#### [Exercise aim]
Exactly the lines from the one containing "Open the 5 sec timeframe dropdown" through the final line of the data are to be written out again, with nothing added.

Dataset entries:
::::::::
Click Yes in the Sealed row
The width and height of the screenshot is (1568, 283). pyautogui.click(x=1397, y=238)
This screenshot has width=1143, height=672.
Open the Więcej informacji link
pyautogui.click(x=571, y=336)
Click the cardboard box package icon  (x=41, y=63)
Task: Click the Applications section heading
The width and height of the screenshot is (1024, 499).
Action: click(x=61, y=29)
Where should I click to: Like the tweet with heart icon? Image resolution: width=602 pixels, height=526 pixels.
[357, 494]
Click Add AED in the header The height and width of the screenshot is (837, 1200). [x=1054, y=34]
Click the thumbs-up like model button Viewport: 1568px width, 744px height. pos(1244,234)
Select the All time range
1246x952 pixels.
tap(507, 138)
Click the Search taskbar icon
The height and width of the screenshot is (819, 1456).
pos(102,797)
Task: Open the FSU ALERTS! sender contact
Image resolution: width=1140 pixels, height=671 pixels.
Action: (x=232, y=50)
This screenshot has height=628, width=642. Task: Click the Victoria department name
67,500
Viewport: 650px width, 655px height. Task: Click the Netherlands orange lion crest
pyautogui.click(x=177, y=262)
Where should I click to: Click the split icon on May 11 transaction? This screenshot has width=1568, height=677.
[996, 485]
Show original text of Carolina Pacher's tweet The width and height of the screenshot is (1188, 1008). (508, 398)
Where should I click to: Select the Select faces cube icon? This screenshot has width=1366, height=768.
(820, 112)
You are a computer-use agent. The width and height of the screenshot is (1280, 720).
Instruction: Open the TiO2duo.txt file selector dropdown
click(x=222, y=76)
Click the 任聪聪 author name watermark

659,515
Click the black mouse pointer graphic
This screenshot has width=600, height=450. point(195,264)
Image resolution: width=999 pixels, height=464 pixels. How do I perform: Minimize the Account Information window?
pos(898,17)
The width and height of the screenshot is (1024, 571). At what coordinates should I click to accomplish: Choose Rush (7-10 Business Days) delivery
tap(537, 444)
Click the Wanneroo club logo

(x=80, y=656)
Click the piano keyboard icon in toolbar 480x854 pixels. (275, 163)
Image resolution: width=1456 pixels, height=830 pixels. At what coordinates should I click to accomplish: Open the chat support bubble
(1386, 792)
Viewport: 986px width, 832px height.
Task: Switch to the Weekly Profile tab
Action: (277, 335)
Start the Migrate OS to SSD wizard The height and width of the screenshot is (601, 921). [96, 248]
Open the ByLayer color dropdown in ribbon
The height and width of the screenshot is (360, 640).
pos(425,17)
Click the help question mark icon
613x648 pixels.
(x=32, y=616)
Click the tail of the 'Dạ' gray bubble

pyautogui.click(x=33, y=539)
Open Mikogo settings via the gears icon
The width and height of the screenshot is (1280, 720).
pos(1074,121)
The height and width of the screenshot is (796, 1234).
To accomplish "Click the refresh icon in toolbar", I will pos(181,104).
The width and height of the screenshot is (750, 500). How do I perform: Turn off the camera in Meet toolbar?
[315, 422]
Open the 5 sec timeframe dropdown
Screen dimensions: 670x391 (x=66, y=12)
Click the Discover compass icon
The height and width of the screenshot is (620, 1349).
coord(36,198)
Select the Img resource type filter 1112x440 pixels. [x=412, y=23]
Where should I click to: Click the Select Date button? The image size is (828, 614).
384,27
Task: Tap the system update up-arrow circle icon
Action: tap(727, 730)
::::::::
#### [Output]
Open the 5 sec timeframe dropdown
Screen dimensions: 670x391 (x=66, y=12)
Click the Discover compass icon
The height and width of the screenshot is (620, 1349).
coord(36,198)
Select the Img resource type filter 1112x440 pixels. [x=412, y=23]
Where should I click to: Click the Select Date button? The image size is (828, 614).
384,27
Task: Tap the system update up-arrow circle icon
Action: tap(727, 730)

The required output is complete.